-
Clone repository
-
Download subpred4_data.tar.gz and place in repository folder
-
Extract raw data
make data_import
-
Install Mambaforge
wget "https://github.com/conda-forge/miniforge/releases/latest/download/Mambaforge-$(uname)-$(uname -m).sh" bash Mambaforge-$(uname)-$(uname -m).sh source ~/.bashrc
-
Recreate exact conda environment (use environment_history.yml instead if there is an error, which can happen on different OS)
mamba env create --file environment.yml
-
Activate conda environment
conda activate subpred4
-
Install code as python package into environment
make package
-
Create BLAST databases (Needs >100GB of space and takes several hours, pre-computed pssms are availabe in data/intermediate)
make blast_databases
-
Run the notebooks in order, according to their filenames
All raw data is left untouched in data/raw. The download commands and versions can be found in the preprocessing notebook. All files are based on the same version of Uniprot (2022_05). Re-downloading the raw data using the same commands can upgrade them to the latest version, but that can lead to incompatibilities, since not all databases based on a particular Uniprot version are released at the same time.

**STORED DATA:**
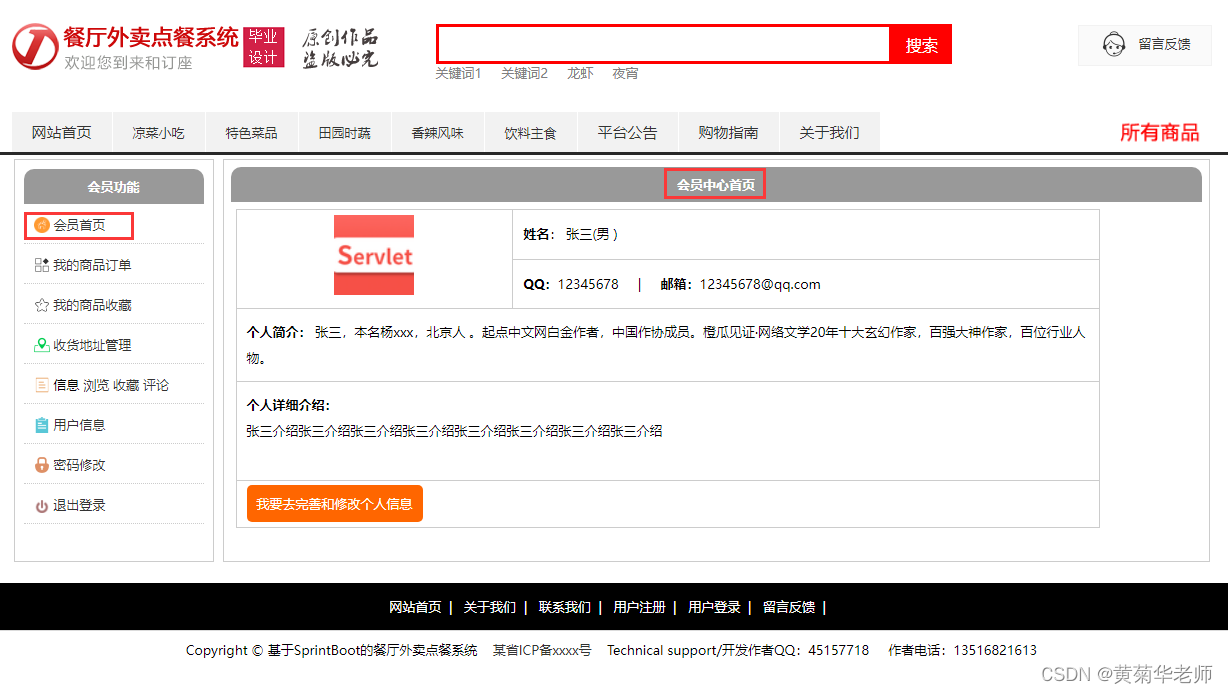The height and width of the screenshot is (694, 1228).
Task: Click the power icon for 退出登录
Action: [41, 506]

**TASK OBJECTIVE:** For each statement, say yes or no according to whether it agrees with the setup instructions, and quote the words from the instructions that settle it. (a) Creating the BLAST databases needs more than 100GB of space. (b) Re-downloading the raw data with the same commands is sure to keep all databases compatible. (c) The environment is activated with the command "mamba activate subpred4". The material is unrelated to the setup instructions.

**TASK SOLUTION:**
(a) Yes: "Needs >100GB of space and takes several hours"
(b) No: "that can lead to incompatibilities, since not all databases based on a particular Uniprot version are released at the same time"
(c) No: "conda activate subpred4"